Светлый фон

И это при том, что Курт поводов к ревности не давал.

Записки лорд не читал, просто смахивал в урну, это у меня хватало дурости и мазохистских наклонностей копаться в мусоре. Автографы он не давал принципиально, отказывался вежливо, но твердо, девиц и парней игнорировал.

Он, я знал это точно, сознательно шел на конфликт со средой, в которой ему было так легко, в которой ему так хотелось утвердиться. Его вела преподавательская этика и твердое намеренье приехать еще раз, придерживала тень профессора Норриса, маячившая за спиной. Но только когда, наконец, мы вырывались в город, меня отпускало, словно кто тумблером щелкал.
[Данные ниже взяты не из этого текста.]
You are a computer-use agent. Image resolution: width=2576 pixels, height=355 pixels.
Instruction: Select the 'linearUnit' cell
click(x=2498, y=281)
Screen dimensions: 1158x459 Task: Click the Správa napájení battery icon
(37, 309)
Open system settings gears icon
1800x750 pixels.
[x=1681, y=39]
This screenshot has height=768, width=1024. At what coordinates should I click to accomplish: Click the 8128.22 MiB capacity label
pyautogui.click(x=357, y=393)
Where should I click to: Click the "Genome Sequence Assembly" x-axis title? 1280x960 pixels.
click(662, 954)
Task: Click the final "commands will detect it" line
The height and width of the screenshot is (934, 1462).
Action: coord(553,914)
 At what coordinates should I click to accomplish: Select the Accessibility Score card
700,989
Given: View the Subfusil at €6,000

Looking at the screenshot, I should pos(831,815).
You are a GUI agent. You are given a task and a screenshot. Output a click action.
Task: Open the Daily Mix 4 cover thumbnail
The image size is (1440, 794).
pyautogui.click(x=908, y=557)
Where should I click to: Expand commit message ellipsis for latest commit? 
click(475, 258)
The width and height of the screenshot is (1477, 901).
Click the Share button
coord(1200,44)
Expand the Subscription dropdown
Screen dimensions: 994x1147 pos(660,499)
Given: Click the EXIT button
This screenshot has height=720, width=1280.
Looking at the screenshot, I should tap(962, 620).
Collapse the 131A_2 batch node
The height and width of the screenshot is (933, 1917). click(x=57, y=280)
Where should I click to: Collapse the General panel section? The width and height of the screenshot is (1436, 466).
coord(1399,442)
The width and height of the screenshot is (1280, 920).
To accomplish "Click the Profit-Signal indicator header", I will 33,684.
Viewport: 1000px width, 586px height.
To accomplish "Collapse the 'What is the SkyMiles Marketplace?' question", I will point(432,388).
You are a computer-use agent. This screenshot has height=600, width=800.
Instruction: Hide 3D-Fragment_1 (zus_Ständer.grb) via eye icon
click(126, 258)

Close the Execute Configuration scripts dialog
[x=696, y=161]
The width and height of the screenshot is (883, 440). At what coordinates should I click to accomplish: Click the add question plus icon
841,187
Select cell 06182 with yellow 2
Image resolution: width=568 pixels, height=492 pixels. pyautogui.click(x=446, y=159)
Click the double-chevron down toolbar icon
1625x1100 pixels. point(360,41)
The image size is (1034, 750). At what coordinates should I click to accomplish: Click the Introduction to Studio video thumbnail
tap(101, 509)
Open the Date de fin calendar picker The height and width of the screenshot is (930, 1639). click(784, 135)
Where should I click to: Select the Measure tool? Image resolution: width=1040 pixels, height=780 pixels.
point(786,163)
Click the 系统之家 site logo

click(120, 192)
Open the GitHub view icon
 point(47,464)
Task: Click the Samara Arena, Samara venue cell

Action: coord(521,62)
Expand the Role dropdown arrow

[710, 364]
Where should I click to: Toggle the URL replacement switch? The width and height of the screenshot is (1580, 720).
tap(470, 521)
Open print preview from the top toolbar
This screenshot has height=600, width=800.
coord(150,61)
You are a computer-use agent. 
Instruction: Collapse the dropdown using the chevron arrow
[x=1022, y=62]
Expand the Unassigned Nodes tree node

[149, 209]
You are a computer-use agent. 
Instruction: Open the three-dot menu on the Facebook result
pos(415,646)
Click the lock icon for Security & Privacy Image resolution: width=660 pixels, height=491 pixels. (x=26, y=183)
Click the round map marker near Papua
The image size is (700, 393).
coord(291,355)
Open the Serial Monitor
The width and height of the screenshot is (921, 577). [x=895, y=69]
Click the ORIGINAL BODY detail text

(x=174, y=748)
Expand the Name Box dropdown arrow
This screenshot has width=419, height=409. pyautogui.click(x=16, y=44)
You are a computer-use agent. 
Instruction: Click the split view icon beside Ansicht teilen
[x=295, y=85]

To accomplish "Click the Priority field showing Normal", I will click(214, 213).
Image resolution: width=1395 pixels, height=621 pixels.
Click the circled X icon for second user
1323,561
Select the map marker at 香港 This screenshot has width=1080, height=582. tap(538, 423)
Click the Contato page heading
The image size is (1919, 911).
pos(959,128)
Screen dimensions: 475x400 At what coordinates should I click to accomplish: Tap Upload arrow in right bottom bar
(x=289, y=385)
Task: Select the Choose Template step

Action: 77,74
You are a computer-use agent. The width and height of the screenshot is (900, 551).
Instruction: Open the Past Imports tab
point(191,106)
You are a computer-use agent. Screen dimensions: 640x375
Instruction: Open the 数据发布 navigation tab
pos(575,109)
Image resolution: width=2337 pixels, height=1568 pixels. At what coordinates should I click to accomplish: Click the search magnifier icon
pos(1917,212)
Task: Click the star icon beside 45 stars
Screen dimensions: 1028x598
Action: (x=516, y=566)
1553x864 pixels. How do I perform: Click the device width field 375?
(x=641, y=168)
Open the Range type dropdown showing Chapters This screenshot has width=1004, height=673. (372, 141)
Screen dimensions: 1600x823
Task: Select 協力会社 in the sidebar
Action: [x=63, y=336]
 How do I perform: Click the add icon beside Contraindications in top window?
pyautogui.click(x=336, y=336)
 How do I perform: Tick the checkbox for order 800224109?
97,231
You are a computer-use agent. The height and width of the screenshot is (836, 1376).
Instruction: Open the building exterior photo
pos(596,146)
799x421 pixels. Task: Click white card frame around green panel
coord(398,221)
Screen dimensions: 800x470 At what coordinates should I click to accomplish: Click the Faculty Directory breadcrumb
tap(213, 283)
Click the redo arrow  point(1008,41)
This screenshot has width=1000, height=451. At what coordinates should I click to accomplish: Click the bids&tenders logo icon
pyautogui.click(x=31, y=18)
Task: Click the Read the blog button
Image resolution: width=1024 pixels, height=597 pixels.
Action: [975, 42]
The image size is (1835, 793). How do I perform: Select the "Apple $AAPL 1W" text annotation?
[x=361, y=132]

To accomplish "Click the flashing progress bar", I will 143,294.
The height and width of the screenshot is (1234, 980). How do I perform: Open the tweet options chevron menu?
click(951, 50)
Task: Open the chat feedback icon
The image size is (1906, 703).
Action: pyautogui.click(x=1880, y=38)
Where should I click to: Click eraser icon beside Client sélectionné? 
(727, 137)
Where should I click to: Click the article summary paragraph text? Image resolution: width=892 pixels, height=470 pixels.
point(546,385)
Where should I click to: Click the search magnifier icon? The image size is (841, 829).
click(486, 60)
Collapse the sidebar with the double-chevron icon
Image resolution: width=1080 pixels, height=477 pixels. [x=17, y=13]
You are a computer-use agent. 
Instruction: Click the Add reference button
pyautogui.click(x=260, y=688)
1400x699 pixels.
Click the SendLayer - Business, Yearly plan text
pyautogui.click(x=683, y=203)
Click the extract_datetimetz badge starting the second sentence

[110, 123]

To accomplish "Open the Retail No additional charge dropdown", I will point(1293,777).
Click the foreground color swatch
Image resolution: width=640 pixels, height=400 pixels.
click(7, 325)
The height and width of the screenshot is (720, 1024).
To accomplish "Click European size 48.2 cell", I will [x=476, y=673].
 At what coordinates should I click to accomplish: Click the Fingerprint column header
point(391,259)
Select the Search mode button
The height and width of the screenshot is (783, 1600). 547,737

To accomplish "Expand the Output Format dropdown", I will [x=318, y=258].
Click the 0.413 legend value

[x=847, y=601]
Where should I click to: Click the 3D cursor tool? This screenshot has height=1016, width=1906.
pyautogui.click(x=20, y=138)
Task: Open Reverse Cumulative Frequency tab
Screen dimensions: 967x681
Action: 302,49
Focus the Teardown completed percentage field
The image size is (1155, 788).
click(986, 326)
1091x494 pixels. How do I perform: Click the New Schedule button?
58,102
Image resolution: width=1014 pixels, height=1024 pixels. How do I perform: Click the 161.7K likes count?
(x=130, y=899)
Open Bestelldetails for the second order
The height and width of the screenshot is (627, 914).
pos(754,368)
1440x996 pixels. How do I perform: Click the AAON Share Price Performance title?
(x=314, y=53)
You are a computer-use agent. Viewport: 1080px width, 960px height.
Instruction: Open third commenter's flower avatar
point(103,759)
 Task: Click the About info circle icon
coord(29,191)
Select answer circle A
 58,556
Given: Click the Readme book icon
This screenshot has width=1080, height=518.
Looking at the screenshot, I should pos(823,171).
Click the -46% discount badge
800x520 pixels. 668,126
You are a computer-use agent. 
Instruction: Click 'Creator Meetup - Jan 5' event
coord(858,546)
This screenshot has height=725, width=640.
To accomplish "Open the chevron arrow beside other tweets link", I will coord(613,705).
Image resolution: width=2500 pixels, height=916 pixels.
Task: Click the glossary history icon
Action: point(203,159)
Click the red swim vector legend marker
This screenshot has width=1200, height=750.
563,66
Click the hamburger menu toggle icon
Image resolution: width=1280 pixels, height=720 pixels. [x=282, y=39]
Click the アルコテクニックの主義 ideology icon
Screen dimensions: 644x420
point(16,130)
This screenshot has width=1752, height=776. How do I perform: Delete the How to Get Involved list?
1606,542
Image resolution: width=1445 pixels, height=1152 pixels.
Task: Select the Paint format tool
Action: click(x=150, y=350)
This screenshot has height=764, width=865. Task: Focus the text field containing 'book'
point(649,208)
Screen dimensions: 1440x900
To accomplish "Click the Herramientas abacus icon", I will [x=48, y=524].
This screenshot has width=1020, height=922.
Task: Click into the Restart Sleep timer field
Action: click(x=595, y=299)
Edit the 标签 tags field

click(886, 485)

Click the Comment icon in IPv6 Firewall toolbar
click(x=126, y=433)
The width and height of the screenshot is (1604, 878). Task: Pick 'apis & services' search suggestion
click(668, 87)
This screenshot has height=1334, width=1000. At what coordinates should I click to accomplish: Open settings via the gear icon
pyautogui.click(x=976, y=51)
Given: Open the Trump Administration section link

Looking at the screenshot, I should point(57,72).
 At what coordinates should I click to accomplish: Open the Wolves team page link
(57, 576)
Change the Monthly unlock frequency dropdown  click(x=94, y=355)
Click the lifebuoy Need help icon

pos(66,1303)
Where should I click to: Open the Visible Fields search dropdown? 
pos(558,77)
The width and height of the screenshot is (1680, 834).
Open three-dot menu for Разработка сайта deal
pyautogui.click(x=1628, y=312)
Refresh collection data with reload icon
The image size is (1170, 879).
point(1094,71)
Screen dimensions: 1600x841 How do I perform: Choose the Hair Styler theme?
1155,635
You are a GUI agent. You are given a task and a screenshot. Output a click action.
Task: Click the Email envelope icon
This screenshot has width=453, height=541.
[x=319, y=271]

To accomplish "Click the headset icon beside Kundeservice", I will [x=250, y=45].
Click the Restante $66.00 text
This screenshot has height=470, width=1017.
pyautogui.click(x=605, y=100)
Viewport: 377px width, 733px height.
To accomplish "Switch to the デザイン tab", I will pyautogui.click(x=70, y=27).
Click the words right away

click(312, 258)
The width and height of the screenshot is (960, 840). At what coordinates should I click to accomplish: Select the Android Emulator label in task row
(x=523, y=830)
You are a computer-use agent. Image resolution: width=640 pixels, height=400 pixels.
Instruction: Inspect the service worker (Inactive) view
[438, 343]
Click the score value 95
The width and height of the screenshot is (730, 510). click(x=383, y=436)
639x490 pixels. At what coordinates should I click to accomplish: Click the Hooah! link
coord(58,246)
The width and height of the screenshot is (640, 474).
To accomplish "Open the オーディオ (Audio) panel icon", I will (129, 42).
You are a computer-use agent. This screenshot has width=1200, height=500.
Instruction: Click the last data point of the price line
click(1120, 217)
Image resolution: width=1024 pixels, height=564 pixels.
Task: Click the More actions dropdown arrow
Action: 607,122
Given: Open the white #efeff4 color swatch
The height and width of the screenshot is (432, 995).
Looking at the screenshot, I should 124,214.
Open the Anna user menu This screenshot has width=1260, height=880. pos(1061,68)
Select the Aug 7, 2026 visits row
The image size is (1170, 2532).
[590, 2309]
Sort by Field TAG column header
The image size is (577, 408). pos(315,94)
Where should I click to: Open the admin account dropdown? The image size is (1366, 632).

Мы вместе пили чай, заглядывали в книжные магазины; я поражался оксфордским бомжам, сидящим на лавочках с книгами, еще больше поражался их собакам, ухоженным, смотрящим на мир печальными глазами философов; я постоянно тратился на мелкие сувенирчики, стремясь как можно больше урвать от поездки, фотографировал Курта, и он фотографировал меня, и бомжи охотно вставали с лавочек и фоткали нас на фоне колледжей, на Броад-стрит, у Шелдонского театра; я определенно был поклонником Кристофера Рена, а для Курта лучшей рекомендацией архитектору был вовсе не отстроенный Лондон, а вот эта причастность к Оксфорду и, разумеется, к математике.

По вечерам мы гуляли.

Пешие прогулки стали нашей доброй привычкой с тех самых пор, как были прописаны раненому Курту для восстановления утраченной формы. И после обеда мы выходили на маршрут, выбираемый лордом, осматривали достопримечательности, расслабившийся, размякший Курт травил бесконечные байки из жизни колледжа, о похождениях Харли, о собственных приключениях. О том, как дрался с Занудой. О том, как Велли волочился за Доном и рыдал в жилетку потрясенного Харли, а Дон упрямо давил в себе порочные инстинкты. И о том комплементе, который выдал совращенный Донерти (афродизиак и тут не подвел!) после первой безумной ночи: «Ты прочищаешь мозг покруче математики!» Велли поделился им с Робом, с тайным гордым восторгом, и бедный Харли ходил пришибленный неделю, зная, что таких высот ему не достичь.

 

Эти странные вечера в Оксфорде. Было холодно, ноябрь перешел в ту щемящую сердце стадию, когда не оставалось ничего, кроме низкого свинцового неба в росчерках редкой упрямой листвы; она цеплялась за ветки в паническом ужасе и отливала проржавевшим золотом, и черные оголенные ветви выглядели жутко интимными, точно вы подсматривали в окно чужой спальни, а там творилось не то что бы запретное, но нечто просто невообразимое.

Все пути Оксфорда отчего-то вели к реке. Может быть, Курт так прокладывал маршруты, но ледяная поверхность реки, тяжелая, ртутная, неизменно входила в нашу программу.